**МАТЕРИАЛ УПРАЖНЕНИЯ**
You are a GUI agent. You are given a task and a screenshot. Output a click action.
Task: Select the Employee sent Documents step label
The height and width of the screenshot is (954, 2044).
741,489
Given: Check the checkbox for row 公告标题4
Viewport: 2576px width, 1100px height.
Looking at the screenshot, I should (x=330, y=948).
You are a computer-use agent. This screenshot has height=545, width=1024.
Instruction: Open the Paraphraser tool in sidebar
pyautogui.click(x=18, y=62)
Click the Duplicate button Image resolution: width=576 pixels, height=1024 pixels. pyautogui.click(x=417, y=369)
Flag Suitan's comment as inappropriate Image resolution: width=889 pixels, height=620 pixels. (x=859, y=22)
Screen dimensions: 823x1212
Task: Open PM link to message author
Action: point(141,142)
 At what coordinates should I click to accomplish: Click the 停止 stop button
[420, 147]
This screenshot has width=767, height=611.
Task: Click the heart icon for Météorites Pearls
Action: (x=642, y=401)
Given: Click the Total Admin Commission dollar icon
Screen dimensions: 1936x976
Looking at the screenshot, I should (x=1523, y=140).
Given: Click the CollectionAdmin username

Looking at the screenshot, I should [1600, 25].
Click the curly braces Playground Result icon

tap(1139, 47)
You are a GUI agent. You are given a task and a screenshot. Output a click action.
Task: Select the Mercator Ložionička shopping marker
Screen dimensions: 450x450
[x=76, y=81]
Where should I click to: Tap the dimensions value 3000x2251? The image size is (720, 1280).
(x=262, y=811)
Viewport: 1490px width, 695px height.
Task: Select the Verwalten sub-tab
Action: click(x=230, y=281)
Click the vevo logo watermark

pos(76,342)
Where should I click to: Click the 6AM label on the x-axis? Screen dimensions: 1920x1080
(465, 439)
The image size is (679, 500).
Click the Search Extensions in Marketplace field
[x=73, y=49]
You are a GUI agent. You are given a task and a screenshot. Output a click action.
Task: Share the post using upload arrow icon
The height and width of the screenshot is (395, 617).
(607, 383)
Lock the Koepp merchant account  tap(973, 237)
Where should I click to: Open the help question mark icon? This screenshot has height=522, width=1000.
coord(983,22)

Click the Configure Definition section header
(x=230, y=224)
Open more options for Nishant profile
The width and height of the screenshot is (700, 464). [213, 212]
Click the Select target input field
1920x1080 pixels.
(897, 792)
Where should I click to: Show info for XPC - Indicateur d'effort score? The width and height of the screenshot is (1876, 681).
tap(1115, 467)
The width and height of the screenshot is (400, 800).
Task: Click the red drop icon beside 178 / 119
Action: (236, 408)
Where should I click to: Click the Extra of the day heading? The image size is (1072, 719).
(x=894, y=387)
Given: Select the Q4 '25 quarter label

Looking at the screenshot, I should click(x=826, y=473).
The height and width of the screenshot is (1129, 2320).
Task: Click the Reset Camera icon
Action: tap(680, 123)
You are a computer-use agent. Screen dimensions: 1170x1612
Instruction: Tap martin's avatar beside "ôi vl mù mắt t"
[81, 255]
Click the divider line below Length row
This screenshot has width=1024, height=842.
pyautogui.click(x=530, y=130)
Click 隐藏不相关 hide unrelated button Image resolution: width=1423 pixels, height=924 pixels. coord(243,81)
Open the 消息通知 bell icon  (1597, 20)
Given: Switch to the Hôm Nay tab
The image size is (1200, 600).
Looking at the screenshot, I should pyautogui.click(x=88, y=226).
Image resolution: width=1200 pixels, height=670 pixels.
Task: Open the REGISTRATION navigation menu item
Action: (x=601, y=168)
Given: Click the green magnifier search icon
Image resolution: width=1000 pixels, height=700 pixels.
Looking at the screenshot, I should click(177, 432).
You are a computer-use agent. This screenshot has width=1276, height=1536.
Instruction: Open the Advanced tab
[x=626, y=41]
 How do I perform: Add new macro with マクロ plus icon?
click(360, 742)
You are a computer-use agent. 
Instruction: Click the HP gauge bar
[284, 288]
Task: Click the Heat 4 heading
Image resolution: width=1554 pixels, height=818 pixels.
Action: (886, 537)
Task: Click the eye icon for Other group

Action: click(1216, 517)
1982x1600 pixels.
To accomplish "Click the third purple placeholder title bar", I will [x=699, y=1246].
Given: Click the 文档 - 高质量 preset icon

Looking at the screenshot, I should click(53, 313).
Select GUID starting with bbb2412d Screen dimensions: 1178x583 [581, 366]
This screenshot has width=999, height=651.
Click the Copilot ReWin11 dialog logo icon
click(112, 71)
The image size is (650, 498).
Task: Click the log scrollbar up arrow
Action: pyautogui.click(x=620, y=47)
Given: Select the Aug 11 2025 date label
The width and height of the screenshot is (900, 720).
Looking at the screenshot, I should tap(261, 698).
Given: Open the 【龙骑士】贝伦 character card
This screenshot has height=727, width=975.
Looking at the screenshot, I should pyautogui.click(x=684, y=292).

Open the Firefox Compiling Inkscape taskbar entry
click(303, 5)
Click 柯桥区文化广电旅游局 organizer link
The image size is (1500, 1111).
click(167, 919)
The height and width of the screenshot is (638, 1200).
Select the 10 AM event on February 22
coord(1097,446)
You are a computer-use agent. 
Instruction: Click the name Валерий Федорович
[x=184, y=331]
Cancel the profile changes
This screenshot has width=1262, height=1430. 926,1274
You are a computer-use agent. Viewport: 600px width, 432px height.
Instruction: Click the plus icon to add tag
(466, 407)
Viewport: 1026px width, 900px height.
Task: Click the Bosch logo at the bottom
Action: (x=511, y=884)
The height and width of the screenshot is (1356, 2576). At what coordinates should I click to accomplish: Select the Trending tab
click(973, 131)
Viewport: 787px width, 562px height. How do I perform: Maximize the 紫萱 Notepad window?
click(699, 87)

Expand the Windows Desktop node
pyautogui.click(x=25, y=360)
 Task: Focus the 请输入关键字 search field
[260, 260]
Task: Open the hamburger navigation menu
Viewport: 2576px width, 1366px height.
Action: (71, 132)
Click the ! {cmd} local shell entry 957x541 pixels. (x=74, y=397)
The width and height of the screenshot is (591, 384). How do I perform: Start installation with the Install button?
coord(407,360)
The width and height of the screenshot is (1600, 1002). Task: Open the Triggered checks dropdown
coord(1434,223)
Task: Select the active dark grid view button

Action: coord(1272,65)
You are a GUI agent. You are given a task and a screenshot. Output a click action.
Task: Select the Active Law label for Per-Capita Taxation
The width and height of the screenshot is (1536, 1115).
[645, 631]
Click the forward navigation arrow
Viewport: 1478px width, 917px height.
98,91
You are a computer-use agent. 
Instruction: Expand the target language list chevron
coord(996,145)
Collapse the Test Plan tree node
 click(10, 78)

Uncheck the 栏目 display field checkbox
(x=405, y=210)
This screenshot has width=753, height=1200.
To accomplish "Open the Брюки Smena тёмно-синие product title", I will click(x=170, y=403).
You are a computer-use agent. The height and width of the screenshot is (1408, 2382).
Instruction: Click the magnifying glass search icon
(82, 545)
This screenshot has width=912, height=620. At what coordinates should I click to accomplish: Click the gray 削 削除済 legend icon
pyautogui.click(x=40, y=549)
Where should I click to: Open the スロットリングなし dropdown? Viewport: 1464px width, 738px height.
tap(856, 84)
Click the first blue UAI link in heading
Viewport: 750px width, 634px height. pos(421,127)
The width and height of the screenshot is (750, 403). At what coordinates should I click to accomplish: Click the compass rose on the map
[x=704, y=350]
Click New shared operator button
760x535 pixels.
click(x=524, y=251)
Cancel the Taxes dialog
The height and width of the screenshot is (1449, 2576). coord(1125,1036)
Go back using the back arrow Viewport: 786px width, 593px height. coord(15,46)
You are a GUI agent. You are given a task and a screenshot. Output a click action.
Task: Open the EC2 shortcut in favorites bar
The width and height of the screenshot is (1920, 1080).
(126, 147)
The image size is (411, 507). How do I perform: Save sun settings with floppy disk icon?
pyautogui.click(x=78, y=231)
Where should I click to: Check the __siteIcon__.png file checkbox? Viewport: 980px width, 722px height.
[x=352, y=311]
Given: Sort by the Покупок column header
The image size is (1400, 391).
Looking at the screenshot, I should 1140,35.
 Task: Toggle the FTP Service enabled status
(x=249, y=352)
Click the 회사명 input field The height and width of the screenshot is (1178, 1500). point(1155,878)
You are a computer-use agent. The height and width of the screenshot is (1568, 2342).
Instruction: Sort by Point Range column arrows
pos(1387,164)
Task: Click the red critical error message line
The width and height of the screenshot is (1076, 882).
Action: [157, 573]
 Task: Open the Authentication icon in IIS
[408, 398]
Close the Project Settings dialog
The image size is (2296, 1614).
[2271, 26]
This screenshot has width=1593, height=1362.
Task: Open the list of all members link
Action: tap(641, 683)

**ЗАДАНИЕ**
Преобразуйте фрагмент листинга в JSON-список строк: по одному элементу на каждую строку, пустые строки опустите. Начните со строки, содержащей "Viewport: 787px width, 562px", и завершите строкой, содержащей "Click the !", включив обе.

**ОТВЕТ**
[
  "Viewport: 787px width, 562px height. How do I perform: Maximize the 紫萱 Notepad window?",
  "click(699, 87)",
  "Expand the Windows Desktop node",
  "pyautogui.click(x=25, y=360)",
  " Task: Focus the 请输入关键字 search field",
  "[260, 260]",
  "Task: Open the hamburger navigation menu",
  "Viewport: 2576px width, 1366px height.",
  "Action: (71, 132)",
  "Click the ! {cmd} local shell entry 957x541 pixels. (x=74, y=397)"
]